Monday, June 13, 2011

Everything is Changing

So many things have been changing lately. I can't even really explain all the things I feel inside. I am happy and sad, angry, resentful, lonely, yet proud, and supportive. What am I talking about? Pretty much everything, I guess.

A few weeks ago, on Memorial Day weekend, C went away for the weekend with my parents, so J and I finally got to spend 4 straight days with each other. It was the first time in the entirety of our relationship that we had been apart from the moment he dropped me off on Saturday night to Friday afternoon. The first night, Friday, we went to dinner and to see the Hangover 2. It was a good time, but I felt almost like we had the awkwardness of a first date all over again. It was a totally abnormal feeling that we were eventually able to shake off by the end of the night. The next day, Saturday, J had school and picked me up when he was done so we could enjoy a night "away" together. Our "night away" was actually a "staycation" at a really nice hotel I have really fallen in love with in Long Beach called Hotel Maya. It was beautiful, the weather was fabulous, but things once again didn't feel completely right.

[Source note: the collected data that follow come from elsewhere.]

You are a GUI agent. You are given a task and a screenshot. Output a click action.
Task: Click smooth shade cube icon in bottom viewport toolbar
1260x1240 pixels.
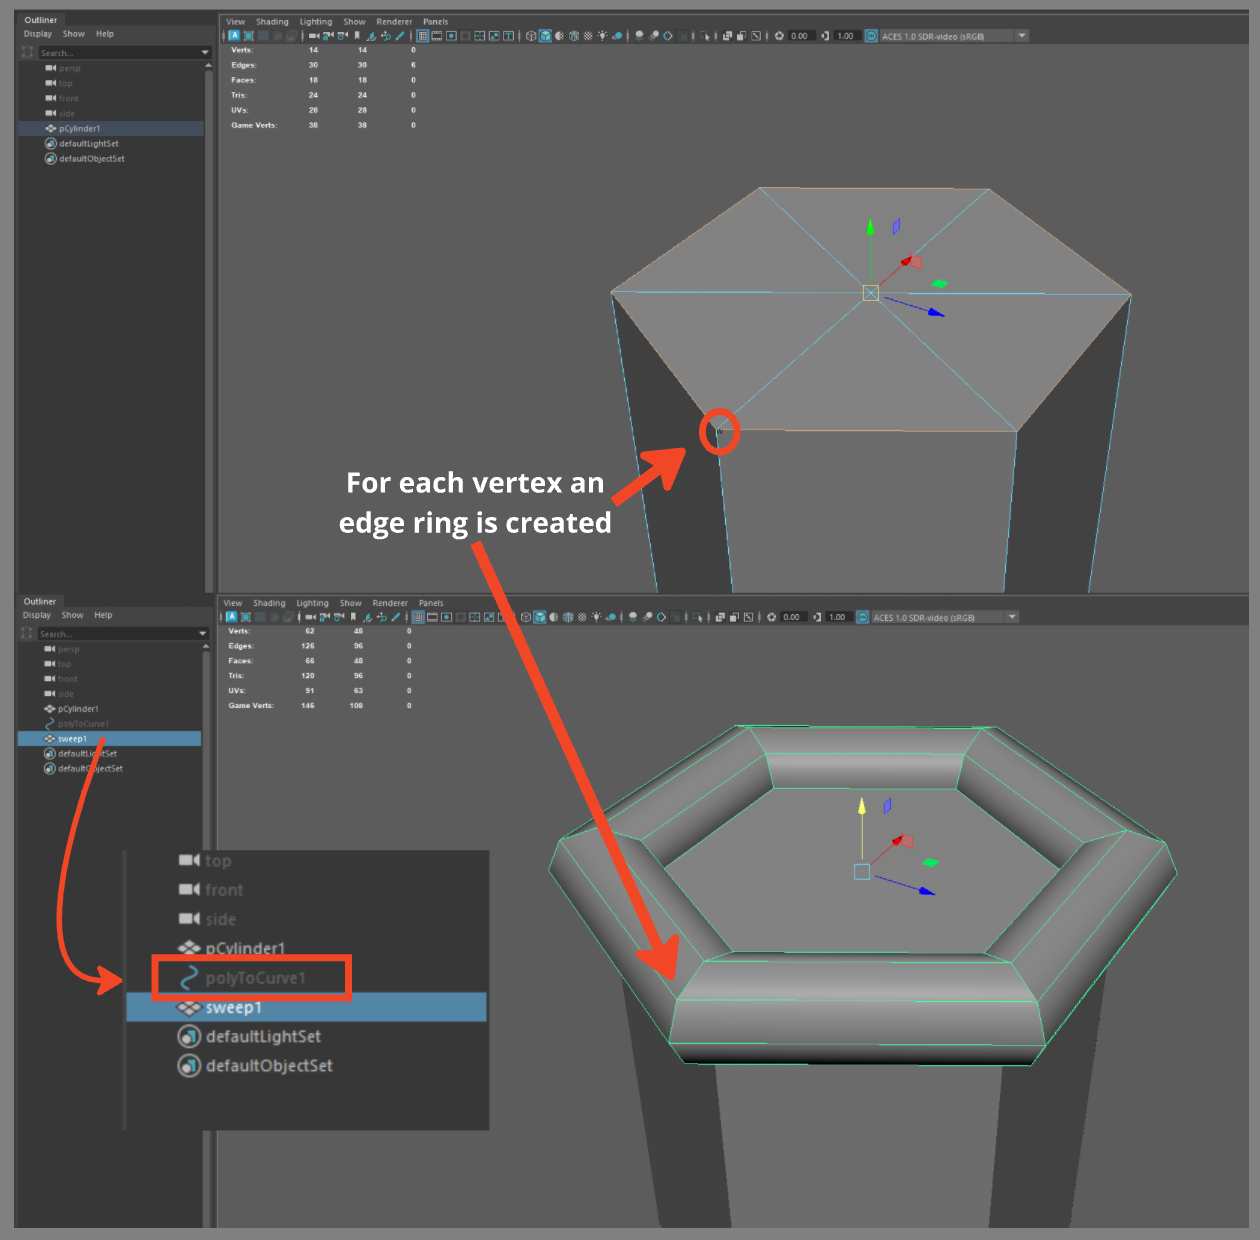pos(539,618)
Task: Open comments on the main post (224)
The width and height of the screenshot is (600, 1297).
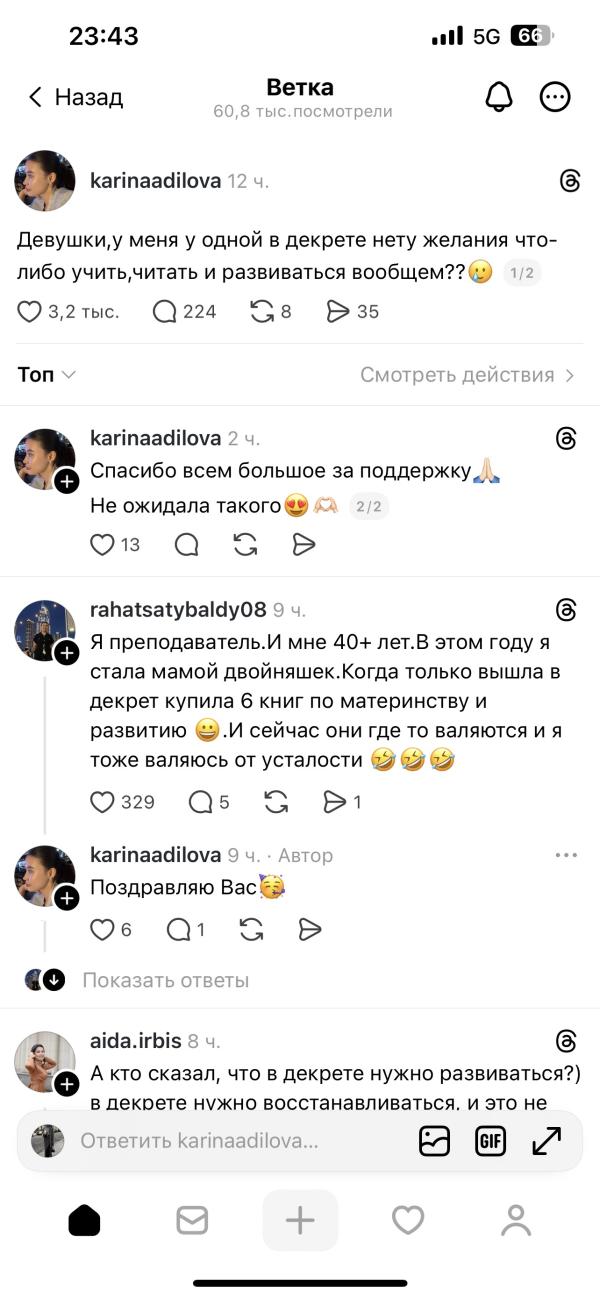Action: 165,312
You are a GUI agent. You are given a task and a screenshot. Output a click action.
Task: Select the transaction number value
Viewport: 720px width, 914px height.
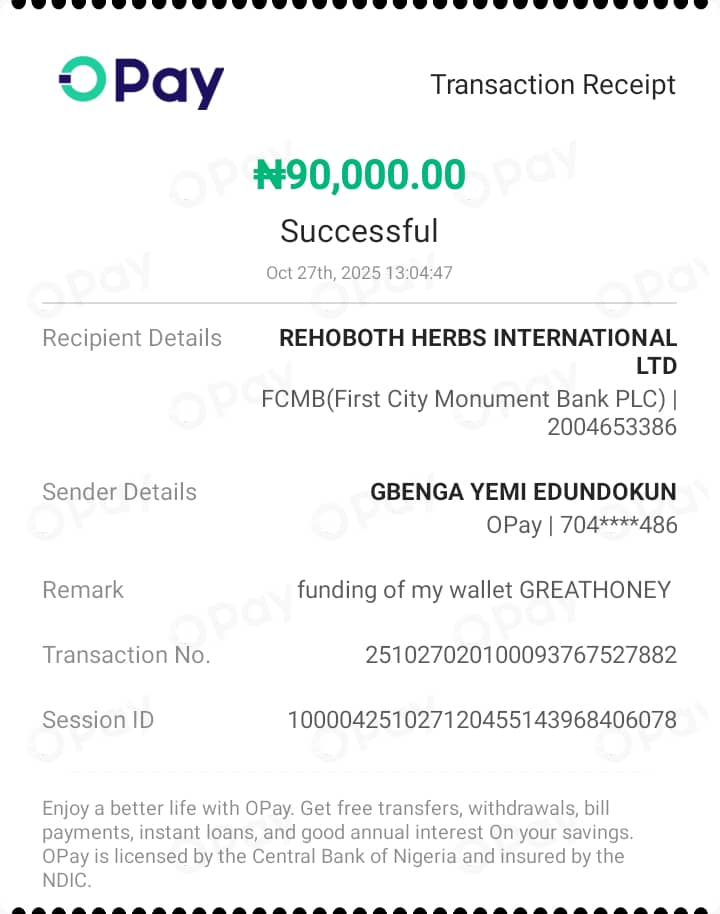pyautogui.click(x=521, y=655)
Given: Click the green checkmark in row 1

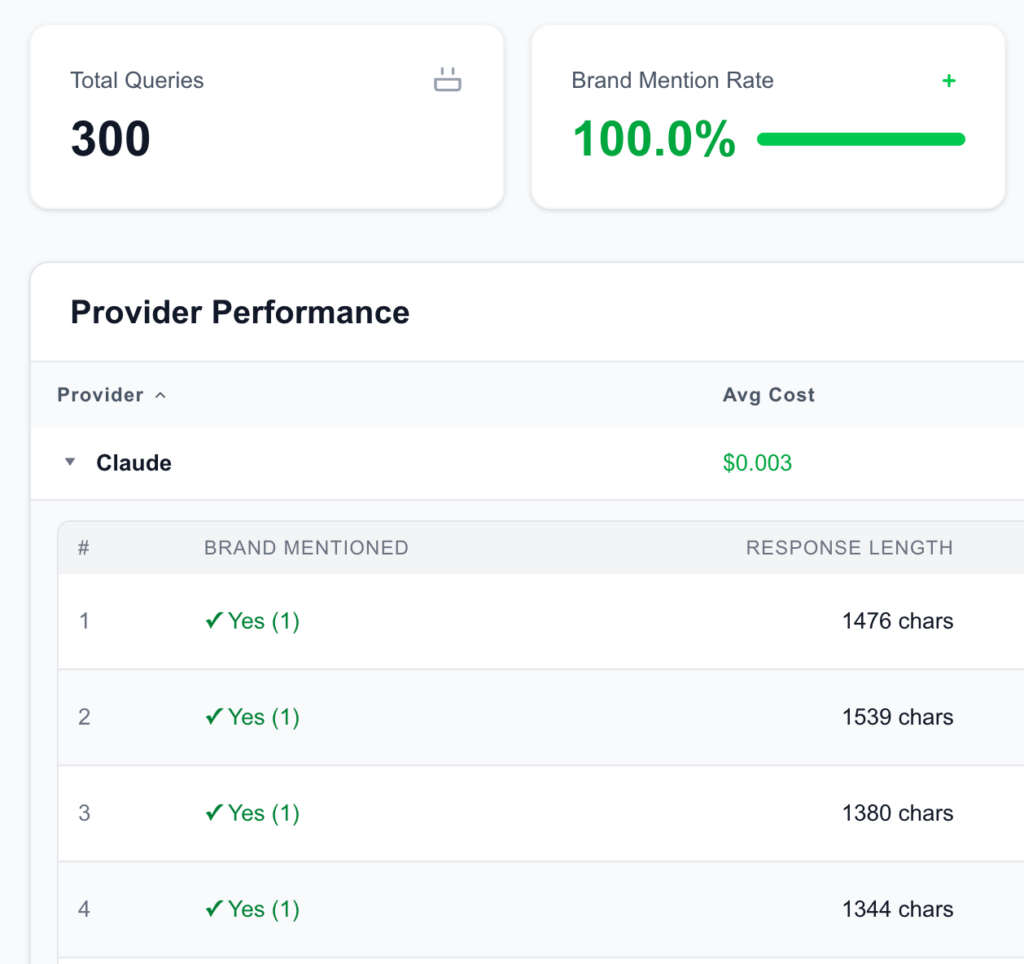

The Saturday night we spent out in Long Beach, ended up with us heading to a restaurant with "happy hour" and the UFC fight. While there, J and I made friends with the couple sitting next to us at the bar. Before I knew it, J was pretty tipsy and the night wasn't so fun anymore. We went back to the room, and eventually fell asleep, him on one side of the bed, and me on the other, no longer cuddling like we used to when we were able to get time alone together. The morning consisted of us getting up, getting ready and meeting his brother and nephew at the beach. Needless to say, I was very disappointed by the lack of passion and desire we once had for each other. I was very hurt and heartbroken, as I felt like he was no longer attracted to me like he once was.  As it is, J and I rarely can spend the night together, and the one night he had me, he didn't want me. It was the first time in this relationship that I wasn't confident about US and where we were headed.

The rest of our Sunday was eventful. We met up with J's brother and nephew at Bolsa Chica Beach. It was super windy so we left and headed to J's house where we laid out by the pool to continue our tans, had some dinner, and attempted to watch tv despite the burns on our legs from too much sun. On Monday, I was back at J's for a Memorial Day bbq, but I didn't quite feel like myself. I was more quiet and reserved, not the girl I usually I am. I guess I had a whirlwind of thoughts and emotions in my head and they wouldn't cease to exist, so I was better off keeping my mouth shut. I was still hurt about the lack of sex from our mini getaway, and I didn't know how to shake it off.

The following week was our 6 month "anniversary". I made him a picture book of all the cool things we have done together during the past 6 months we have been dating. I put in pictures of our first date, random text messages and museum pictures. I wrote to him about how I felt about him and how I look forward to the future. I cried when I gave it to him. It meant alot to me and I felt that by giving him that book, I gave him a physical piece of my heart.

The "anniversary" weekend was uneventful, pretty much like any other weekend, nothing different. I don't know if I was expecting it to be different, but I do know that at the end of it, I was slightly disappointed. Am I expecting too much for him to acknowledge what a milestone 6 months is? or was that only significant to me? Maybe I should've just known better than to think he would assume the importance of reaching such a milestone. He's not a mind reader, and I can't honestly expect him to know what I'm thinking, yet I feel stupid if I explain to him how I feel about these things.

Here we are, a week and a few days later. Things are getting more difficult the deeper J gets into school - for me and for him. Last week was another 6 days without each other week, and to top it off I was really sick. All I wanted was to be in his arms and to have him take care of me, and I didn't get that. I feel selfish to complain about how I feel like I am at the bottom of the totem pole. I feel like I am no longer important to him and that I am more of a distraction to him than anything. I feel that by opening my mouth and telling him that I feel lonely and sad and depressed about our relationship situation, I am failing as his girlfriend. I can't fail, I have to be strong to get him through this, even if it means putting my feelings aside. I keep asking myself if this is a test from God, to see how truly strong I am. If it is, it's not a nice one.

I really just want to be happy again. I miss the days of us rolling around in the sheets together, being in each others arms till its late and time to go home. I miss feeling like I am important to him. I miss the days of exploring new places and things together, and even going to the gym together. I am really trying my best to stay strong. I don't plan on giving up because I know what a good thing I have in him, yet I am so afraid he will give up on me for not being a good enough girlfriend. I struggle with trying to figure out how to be a "good enough girlfriend" for him. I've never been in this situation before, and I don't know how to not be selfish just a little bit.

Sigh...

I'll get through this. No, scratch that, WE'LL get through this.... With bumps, bruises, and scrapes, I don't plan on leaving his side.  I can only pray that he'll still want me there at the end of it all.